TASK PROMPT: Exactly the lines from the top of the records below through the one containing "has width=1222, height=674." must be set down, with no line added or dropped.

Top of SOURCE RECORDS

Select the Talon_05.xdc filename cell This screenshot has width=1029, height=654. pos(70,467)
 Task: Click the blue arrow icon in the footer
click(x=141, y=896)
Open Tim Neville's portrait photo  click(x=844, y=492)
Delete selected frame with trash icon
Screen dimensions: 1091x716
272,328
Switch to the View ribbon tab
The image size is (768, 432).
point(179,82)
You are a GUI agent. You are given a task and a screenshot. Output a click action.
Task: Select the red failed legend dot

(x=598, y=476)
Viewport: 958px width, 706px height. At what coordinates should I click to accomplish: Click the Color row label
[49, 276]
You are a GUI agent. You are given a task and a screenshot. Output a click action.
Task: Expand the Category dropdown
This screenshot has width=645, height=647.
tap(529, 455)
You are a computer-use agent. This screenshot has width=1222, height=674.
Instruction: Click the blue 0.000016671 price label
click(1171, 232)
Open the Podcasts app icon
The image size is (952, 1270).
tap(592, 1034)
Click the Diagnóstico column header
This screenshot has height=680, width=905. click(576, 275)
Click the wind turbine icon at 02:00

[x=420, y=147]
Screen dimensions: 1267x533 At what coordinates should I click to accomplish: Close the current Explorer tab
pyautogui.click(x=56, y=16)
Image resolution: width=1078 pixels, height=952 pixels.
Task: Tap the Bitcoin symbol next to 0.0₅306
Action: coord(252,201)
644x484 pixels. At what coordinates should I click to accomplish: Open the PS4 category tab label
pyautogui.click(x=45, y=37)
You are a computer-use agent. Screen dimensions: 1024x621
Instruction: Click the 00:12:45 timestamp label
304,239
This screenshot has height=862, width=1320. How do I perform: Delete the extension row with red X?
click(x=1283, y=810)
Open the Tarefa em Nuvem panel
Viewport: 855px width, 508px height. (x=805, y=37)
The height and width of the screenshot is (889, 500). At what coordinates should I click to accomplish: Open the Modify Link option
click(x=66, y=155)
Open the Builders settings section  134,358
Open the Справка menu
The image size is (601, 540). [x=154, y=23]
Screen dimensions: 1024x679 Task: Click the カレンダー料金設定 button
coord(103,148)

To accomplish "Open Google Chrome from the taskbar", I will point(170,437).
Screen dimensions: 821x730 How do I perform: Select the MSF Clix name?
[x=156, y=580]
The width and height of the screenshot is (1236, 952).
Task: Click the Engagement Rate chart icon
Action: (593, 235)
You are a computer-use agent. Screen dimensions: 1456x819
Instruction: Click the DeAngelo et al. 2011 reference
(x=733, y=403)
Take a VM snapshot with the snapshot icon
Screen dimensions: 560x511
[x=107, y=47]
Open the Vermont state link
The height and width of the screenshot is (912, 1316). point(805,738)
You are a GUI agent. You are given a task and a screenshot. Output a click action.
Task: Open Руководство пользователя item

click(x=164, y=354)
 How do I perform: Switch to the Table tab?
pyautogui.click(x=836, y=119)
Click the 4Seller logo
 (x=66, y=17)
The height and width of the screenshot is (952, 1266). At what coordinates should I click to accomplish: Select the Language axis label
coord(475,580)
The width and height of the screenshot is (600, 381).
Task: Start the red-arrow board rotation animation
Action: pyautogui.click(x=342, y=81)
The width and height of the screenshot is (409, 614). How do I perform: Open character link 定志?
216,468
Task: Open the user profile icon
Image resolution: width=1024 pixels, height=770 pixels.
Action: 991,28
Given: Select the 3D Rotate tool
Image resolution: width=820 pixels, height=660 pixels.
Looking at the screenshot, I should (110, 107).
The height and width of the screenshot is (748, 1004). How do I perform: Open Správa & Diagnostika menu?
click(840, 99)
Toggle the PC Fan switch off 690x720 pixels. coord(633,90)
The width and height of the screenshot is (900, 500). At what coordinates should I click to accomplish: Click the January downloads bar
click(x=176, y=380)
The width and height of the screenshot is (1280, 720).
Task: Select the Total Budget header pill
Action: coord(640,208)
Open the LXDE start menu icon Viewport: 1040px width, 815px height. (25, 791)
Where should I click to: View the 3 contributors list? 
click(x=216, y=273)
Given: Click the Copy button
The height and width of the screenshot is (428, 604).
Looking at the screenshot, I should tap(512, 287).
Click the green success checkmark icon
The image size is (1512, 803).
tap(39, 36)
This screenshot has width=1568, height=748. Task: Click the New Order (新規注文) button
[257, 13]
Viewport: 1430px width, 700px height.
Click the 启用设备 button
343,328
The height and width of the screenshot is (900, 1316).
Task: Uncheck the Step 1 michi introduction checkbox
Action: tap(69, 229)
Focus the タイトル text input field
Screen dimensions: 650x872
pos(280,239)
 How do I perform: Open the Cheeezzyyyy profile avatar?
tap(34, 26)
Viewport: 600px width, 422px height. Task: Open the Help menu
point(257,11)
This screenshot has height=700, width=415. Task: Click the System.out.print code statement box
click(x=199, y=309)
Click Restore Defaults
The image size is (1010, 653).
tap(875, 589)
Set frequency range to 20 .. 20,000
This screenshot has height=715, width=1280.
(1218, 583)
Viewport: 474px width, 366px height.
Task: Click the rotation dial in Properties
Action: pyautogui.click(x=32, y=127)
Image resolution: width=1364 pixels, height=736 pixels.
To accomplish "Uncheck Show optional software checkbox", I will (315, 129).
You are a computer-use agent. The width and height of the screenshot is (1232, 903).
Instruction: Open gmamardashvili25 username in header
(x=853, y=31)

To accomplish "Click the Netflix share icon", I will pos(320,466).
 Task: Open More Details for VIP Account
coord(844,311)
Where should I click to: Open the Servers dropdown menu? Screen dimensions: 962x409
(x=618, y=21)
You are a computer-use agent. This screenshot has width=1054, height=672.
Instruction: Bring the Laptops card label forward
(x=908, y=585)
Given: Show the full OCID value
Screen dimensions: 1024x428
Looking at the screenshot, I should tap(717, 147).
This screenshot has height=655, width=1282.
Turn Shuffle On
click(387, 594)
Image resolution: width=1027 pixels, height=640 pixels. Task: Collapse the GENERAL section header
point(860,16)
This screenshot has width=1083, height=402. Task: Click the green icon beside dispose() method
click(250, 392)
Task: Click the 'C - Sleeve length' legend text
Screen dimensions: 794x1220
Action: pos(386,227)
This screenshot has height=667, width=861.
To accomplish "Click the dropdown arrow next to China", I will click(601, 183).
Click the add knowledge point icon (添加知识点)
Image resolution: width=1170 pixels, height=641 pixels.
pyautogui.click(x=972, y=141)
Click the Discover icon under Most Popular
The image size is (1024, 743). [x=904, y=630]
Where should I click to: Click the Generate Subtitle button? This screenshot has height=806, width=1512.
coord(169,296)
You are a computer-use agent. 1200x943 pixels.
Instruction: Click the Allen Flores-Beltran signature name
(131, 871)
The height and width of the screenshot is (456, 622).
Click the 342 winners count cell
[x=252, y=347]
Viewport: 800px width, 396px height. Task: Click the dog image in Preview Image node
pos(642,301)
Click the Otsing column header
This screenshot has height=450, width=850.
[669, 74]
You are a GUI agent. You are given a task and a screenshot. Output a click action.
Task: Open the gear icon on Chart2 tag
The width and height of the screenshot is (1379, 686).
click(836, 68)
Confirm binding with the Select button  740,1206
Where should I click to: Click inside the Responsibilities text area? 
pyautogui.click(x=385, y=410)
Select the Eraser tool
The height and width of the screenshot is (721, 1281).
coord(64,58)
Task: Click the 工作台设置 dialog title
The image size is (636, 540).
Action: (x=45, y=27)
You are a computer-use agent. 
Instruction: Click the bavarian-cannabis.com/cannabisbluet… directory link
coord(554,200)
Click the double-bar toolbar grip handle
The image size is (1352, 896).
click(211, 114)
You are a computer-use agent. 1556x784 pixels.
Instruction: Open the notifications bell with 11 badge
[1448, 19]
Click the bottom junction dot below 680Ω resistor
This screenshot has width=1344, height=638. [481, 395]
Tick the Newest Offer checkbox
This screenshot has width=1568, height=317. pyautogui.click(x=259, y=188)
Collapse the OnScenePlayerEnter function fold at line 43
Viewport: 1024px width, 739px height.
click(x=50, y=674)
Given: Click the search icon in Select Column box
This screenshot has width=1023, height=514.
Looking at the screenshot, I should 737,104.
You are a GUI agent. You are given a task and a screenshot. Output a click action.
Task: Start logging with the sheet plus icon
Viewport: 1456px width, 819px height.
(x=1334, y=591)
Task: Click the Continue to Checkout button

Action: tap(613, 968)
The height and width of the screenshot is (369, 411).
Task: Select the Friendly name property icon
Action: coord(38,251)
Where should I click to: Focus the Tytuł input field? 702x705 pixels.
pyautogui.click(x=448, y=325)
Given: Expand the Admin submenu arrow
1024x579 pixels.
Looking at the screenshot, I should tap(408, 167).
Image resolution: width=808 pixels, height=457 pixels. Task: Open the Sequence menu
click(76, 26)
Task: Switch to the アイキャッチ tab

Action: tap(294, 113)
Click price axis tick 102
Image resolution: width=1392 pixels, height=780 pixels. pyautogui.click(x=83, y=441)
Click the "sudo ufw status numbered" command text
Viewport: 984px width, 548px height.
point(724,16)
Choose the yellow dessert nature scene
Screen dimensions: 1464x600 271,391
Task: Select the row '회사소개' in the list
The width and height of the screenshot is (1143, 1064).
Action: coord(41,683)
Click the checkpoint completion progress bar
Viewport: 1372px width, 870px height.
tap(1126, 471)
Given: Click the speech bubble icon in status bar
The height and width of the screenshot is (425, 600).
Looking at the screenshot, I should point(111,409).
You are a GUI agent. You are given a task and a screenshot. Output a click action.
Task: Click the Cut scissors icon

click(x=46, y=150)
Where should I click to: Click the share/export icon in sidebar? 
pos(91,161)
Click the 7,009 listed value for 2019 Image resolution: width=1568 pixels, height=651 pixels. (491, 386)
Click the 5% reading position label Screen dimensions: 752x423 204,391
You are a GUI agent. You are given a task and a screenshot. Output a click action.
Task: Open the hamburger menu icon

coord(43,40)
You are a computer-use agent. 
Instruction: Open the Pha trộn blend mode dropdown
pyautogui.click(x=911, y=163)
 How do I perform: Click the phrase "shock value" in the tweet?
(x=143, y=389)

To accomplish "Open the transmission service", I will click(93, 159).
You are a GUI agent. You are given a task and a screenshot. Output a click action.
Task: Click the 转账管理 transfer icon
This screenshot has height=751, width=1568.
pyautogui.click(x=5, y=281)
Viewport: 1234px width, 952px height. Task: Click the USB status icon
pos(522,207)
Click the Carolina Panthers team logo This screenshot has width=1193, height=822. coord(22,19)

Bottom of SOURCE RECORDS

WRITTEN ANSWER:
Select the Talon_05.xdc filename cell This screenshot has width=1029, height=654. pos(70,467)
 Task: Click the blue arrow icon in the footer
click(x=141, y=896)
Open Tim Neville's portrait photo  click(x=844, y=492)
Delete selected frame with trash icon
Screen dimensions: 1091x716
272,328
Switch to the View ribbon tab
The image size is (768, 432).
point(179,82)
You are a GUI agent. You are given a task and a screenshot. Output a click action.
Task: Select the red failed legend dot

(x=598, y=476)
Viewport: 958px width, 706px height. At what coordinates should I click to accomplish: Click the Color row label
[49, 276]
You are a GUI agent. You are given a task and a screenshot. Output a click action.
Task: Expand the Category dropdown
This screenshot has width=645, height=647.
tap(529, 455)
You are a computer-use agent. This screenshot has width=1222, height=674.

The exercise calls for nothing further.